Copy out each of the lines below word for word, leaving out the pictures.

[START Stored rows]

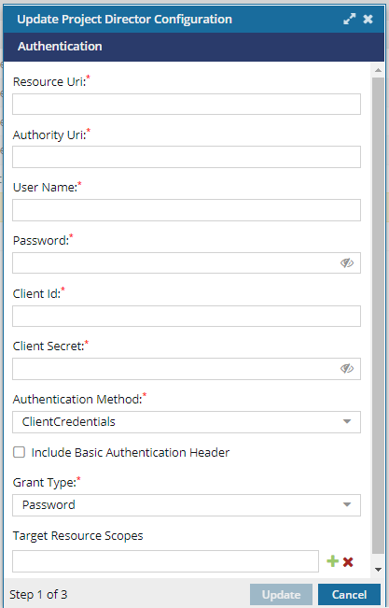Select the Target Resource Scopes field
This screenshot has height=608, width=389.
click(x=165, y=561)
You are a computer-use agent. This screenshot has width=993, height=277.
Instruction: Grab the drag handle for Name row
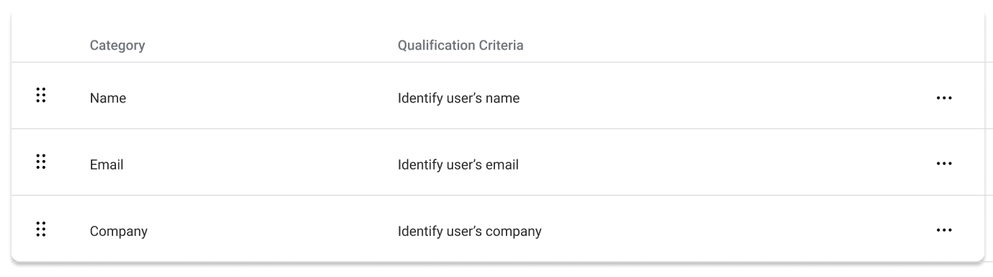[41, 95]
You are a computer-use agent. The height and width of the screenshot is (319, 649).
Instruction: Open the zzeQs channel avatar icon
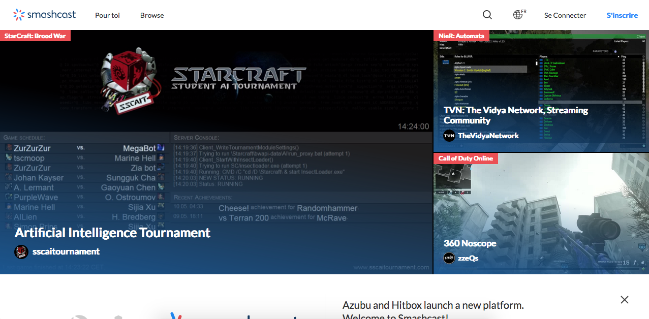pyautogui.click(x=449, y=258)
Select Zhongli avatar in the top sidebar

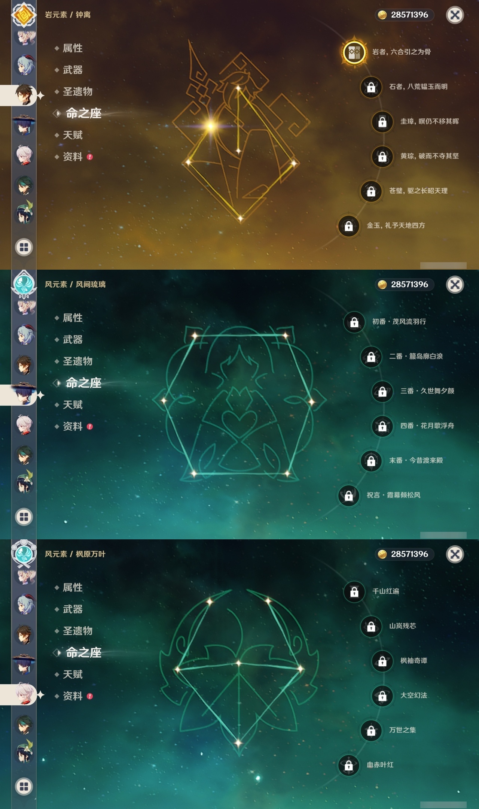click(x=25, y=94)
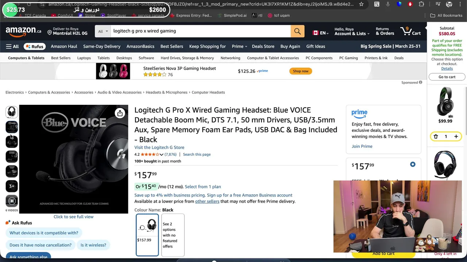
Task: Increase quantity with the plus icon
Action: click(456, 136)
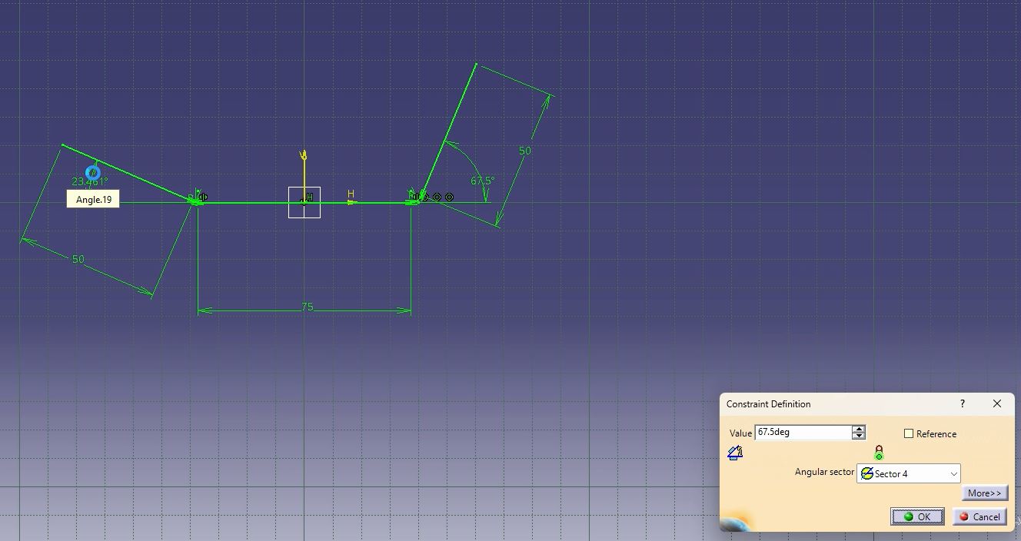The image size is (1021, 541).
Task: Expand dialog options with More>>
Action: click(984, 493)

[END Stored rows]

**Result below**
Select the Target Resource Scopes field
This screenshot has height=608, width=389.
click(x=165, y=561)
You are a computer-use agent. This screenshot has width=993, height=277.
Instruction: Grab the drag handle for Name row
[41, 95]
You are a computer-use agent. The height and width of the screenshot is (319, 649).
Instruction: Open the zzeQs channel avatar icon
pyautogui.click(x=449, y=258)
Select Zhongli avatar in the top sidebar

click(x=25, y=94)
Task: Increase quantity with the plus icon
Action: click(456, 136)
The image size is (1021, 541).
Task: Expand dialog options with More>>
Action: click(984, 493)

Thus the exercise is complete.